Dream horizons
Reflecting on Djina Chemtov’s paintings, I feel like they require a special introduction, some sort of initiation. Both literally and figuratively. As if permission was needed before entering the artist‘s intimate world -only meant for a few, and move into an intermediate space similar to a vestibule from which her so personal "view from the window" will be revealed in the distance. The deeper I go, the greater the depth and semantic layers in her paintings. Perspectives and planes follow one another, both in space and from an aesthetic point of view. Every color and inch in her paintings reveal a new depth and a new meaning. Originally the artist’s privilege, later to become mine.
It is common knowledge that a painting or an artistic experience is a reflection of reality or a vision captured by the eye of the artist, specific of their artistic creativity. It is quite intriguing that nothing in Djina Chemtov's work is as literal as it would seem. Much the same can’t be said about most pictorial works of the same genre. Yet, it certainly is well worth paying attention and attempt making an analysis. Djina Chemtov puts the focus on landscape in her latest series of paintings. Landscape from a spatial but also semantic point of view: a combination of compact energy creating powerful vibrations, forming the utterly dense matter of volumes and surfaces coming into play. A matter precisely filled with the artist’s own energy, woven from thoughts, memories, lived experiences or unfulfilled desires.
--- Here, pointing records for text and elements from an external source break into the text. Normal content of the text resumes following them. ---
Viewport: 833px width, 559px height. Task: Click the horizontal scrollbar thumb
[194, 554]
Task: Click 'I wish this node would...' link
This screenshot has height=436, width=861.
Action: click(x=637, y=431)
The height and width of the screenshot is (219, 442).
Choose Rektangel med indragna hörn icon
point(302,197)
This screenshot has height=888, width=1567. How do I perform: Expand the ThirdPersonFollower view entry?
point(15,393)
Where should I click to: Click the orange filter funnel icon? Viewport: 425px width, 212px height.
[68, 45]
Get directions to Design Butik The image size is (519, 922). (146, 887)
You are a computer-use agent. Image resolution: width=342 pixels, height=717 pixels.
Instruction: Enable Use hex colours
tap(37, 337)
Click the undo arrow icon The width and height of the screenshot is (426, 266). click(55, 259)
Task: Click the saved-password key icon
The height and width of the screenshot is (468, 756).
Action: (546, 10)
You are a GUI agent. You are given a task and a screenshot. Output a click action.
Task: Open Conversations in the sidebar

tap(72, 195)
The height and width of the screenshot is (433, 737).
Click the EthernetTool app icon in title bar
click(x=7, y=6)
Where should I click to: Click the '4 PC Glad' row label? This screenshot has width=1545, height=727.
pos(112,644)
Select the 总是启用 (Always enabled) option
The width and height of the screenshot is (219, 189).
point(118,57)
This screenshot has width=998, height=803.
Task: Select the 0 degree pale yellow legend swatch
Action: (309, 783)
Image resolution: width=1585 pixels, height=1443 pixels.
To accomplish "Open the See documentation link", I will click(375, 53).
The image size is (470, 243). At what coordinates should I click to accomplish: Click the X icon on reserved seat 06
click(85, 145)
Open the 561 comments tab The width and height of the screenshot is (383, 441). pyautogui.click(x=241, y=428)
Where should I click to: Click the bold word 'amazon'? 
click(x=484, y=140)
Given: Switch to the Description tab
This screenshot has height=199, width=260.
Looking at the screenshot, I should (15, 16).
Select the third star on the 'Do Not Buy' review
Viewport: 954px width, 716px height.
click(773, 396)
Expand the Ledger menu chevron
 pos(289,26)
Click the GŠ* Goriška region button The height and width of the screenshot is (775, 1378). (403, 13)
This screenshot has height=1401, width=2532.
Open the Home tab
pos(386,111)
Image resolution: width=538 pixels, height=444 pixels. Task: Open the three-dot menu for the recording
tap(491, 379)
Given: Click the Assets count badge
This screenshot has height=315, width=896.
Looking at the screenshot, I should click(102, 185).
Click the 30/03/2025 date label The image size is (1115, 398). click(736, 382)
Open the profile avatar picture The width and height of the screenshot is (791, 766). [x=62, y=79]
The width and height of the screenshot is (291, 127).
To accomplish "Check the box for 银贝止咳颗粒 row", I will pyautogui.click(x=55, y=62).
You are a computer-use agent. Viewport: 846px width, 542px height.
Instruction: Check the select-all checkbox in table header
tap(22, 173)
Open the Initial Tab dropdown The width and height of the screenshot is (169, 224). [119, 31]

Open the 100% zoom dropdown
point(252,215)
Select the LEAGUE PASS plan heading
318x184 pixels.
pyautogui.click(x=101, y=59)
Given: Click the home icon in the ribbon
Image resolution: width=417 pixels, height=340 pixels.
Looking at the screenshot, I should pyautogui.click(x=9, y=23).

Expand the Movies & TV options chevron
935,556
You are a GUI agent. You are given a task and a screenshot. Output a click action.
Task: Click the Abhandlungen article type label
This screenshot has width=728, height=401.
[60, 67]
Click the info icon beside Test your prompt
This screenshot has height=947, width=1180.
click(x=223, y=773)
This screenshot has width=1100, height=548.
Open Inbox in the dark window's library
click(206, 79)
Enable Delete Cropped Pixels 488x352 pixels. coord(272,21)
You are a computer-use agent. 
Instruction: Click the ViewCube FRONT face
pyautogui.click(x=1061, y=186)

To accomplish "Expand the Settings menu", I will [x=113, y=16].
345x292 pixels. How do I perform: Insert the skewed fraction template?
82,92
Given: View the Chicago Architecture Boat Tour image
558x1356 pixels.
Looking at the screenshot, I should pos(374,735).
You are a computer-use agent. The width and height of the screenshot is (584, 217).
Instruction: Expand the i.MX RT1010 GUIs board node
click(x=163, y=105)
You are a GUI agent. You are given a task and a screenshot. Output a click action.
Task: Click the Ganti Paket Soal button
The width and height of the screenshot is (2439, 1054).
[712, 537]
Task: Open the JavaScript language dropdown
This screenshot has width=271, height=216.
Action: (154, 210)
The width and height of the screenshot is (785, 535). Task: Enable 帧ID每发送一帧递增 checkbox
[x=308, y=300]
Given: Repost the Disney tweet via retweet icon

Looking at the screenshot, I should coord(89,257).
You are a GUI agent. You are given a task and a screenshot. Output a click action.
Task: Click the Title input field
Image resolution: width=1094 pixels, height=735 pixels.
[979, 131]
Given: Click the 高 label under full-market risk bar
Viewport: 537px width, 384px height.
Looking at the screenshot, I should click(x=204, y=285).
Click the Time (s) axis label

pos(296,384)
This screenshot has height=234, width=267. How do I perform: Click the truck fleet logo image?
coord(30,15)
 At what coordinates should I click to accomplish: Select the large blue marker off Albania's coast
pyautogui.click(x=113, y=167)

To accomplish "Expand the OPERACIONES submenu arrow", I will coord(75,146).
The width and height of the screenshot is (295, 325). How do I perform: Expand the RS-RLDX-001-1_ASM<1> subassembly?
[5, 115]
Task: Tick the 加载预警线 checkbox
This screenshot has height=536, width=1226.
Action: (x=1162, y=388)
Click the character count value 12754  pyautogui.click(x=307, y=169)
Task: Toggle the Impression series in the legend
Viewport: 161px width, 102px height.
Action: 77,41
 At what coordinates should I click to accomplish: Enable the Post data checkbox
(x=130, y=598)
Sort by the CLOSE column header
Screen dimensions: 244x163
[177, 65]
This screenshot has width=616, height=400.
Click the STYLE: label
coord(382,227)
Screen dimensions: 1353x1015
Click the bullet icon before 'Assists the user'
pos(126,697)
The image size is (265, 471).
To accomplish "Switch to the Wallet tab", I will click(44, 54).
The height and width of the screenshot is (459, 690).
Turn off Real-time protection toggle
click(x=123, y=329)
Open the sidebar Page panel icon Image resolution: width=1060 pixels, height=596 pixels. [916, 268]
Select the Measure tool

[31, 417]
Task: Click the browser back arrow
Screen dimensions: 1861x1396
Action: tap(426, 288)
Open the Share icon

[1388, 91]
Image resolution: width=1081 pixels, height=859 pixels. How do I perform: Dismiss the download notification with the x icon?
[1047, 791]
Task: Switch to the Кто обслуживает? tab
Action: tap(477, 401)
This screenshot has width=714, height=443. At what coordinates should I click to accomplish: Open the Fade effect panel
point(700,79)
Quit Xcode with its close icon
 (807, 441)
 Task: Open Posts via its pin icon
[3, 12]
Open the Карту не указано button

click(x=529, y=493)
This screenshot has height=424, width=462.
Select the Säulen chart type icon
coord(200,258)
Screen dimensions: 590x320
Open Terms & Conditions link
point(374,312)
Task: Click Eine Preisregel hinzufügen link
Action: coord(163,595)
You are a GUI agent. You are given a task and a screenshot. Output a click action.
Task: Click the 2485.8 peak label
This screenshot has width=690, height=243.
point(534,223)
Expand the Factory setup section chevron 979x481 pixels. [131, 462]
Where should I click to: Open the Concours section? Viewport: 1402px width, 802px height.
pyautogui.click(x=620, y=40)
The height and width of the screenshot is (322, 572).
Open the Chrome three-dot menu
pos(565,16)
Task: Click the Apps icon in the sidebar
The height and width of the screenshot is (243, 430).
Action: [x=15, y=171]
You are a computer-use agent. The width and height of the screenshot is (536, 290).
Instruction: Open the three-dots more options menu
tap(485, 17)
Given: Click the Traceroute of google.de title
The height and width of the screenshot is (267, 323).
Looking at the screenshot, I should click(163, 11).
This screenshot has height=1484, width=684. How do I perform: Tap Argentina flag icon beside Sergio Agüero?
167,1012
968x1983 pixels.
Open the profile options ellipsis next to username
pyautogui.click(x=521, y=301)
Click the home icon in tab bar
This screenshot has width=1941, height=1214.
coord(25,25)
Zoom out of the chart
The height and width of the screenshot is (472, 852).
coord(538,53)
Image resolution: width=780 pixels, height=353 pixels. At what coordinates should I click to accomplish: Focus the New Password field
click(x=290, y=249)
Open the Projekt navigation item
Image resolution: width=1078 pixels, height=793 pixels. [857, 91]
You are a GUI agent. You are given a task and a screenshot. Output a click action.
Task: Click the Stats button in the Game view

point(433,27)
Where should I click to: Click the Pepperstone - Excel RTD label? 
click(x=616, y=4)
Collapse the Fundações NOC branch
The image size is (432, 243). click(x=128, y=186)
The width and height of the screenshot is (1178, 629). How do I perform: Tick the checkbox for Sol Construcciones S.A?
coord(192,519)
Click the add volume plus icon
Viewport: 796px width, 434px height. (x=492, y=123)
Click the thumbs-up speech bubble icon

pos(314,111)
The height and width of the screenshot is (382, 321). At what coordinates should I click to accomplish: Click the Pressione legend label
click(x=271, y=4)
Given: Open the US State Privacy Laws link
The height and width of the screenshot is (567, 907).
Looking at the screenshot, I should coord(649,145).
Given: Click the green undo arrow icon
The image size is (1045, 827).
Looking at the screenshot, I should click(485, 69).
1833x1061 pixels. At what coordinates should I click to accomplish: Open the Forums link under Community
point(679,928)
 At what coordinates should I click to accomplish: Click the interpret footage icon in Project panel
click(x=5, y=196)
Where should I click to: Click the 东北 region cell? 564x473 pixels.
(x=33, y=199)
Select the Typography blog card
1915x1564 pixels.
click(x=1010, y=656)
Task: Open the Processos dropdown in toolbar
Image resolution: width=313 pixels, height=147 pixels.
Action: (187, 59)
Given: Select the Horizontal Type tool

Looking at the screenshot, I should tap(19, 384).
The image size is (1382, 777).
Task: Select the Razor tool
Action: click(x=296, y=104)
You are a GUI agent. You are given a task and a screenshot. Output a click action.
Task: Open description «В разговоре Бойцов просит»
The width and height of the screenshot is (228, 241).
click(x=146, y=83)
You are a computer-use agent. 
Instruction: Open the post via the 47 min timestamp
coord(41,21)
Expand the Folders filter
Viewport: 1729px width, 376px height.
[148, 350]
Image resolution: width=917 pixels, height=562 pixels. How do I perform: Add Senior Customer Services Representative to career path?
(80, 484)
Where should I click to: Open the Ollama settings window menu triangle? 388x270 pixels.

Djina Chemtov's landscape is constructed from a recollection of real, beautiful experiences and desired though not experimented states of mind. All those moods are arranged in layers, as if finding in them the reason to live. Or else she blends and stores them in a memory and reveries box. This line between real and fictional memories is the state in which the artist usually creates her paintings. She manages that way to build a temporal "landscape": past and present moments, perhaps also past times, creating a kind of original temporal perspective. This is precisely what strikes and distinguishes her work as an artist. Her paintings slowly but surely and confidently create a fascination in the viewer.
For no other reason that it is not yet given to man to instantly understand the vibrating force behind this energy and react to its powerful effect accordingly. Such are the thoughts that come to mind when looking at Djina’s new paintings, paintings in which forests and plains alternate with sunsets and shadows, young girls against a backdrop of distant and magical cities, gulfs and hair swaying in the wind: so many brushstrokes, actually. What is interesting is not what I see, but what her paintings suggest. They seem to carry plenty of wind in them and glow with a mystical inner light. Which reminds me of the Chinese ideogram expressing a conception of nature as "wind-light". So I wonder if what Djina Chemtov draws is precisely nature.
Admittedly, her paintings show forests, land, many flowers on windowsills, peaches in a bowl, windy skies... But it all seems to be elsewhere, on another land, another air. What is clear, however, is that the atmosphere in Djina’s studio is very inspiring and above all a beacon of hope.